Tag Archives: Klout

Why I killed my Klout account (and how you can too)

As you’ll soon read, one of my issues with Klout is that it asks for too much and gives too little. In that spirit, I’m going to give you an incentive to read this 2000+ word blog post on why Klout isn’t worth your time, thought or data. Here’s how to remove yourself from Klout:

1. If you’re not yet signed up for Klout – as you’ll soon read, this doesn’t prevent Klout from creating a profile on you – go to this link and scroll to the bottom. Click the opt-out links there. Unfortunately, you still have to sign in to Klout via a social network to opt-out of it. (Yes, that’s weird.)

2. If you’re already signed up for Klout, click the button that looks like a gear in the top right. select Unlink Networks. On the page that opens, click Unlink next to each account. Click the gear again and select Profile settings then scroll to the bottom and click the words “click here” after the words “If you would like to delete your account…”
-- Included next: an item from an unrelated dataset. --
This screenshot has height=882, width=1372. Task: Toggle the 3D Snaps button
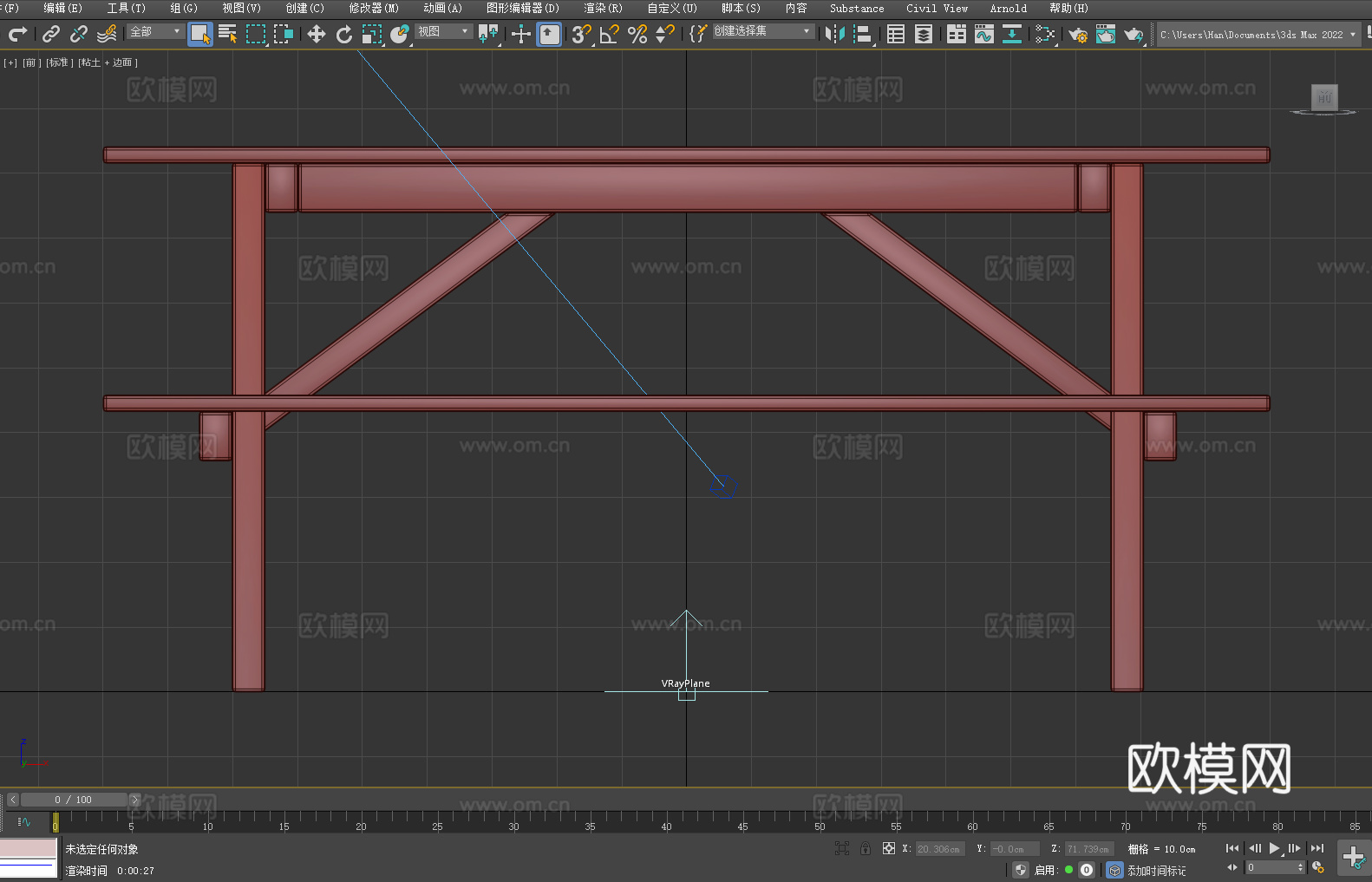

If you did it correctly, you’ll see this cute little guy:

UPDATE: A commenter notes that Klout has removed the opt-opt link from the Profile Settings page. Try this link to opt-out (which in my late-night posting hours was missing from the above graf as well).

Now, here’s why you might want to do all that:

Last week, I decided to delete my Klout account. Doing so was something I’d considered for a while now but the inciting incident was a tweet from @misterjayem that linked here. The post doesn’t make an airtight argument, but it did make me realize my own problems with Klout:

1. Little about Klout is transparent

Consider this: You stumble on a website that asks you to tell it who you talk to on a regular basis, where you go out to eat, who your friends are and where in Chicago you spend the most time. In exchange, it will tell you how truly Chicago you are. It will also rate your Chicagoness on a scale from 1 to 100 and tell you how much you affect how others in your social networks move through the city. But you have to agree to let it store and use the data you give it and can’t object to how it might use it in the future. Otherwise, it will stop telling you or anyone else how much of a real Chicagoan you are. What would you do?

What does Klout do with the data it gets from you? What will it do in the future?

If you can’t answer the questions I posed above – I can’t despite reading its Privacy Policy – but are OK with using Klout, you are more trusting than I am.

Moreover, it’s not clear to me why Klout wants me to link all my social media accounts to its service if it already creates profiles for people based on their social media usage (more on the problematic nature later). Perhaps it’s to make it a more accurate rating but I never noticed my Klout score change even when I added several new streams to it. If I contribute content to those streams and link them to my account, Klout should be able to adjust my score up or down. It did neither. But it’s obvious they’re collecting a lot of data on me and not giving me anything in return.

When Klout recently made changes to its ranking system, it touted “a more accurate, transparent Klout score.” On the issue of transparency, Klout said:

We’ve always been transparent about the various activities that could impact your Klout Score but we now have the power to share the specific actions that are helping or hurting your score. When your Klout Score changes you will be able to match it to a corresponding change in one of these subscores and understand why the change has occurred.

It was never clear to me how the old system worked – it was good about saying what changed but not why – and the definitions of amplification, reach, etc. were what you’d find in an average dictionary and not specific to Klout. The new system didn’t offer any additional clarity either in its blog or in the system itself. And I’m speaking as a savvy user.

Granted, you can’t give people all the details behind your secret sauce; if you do then they’ll either game it or steal it – Google is similarly tight-lipped about its algorithms. But if you tout yourself as the leader of determining influence you need to either show people how it’s done or display great results. Klout did neither, as I explain below.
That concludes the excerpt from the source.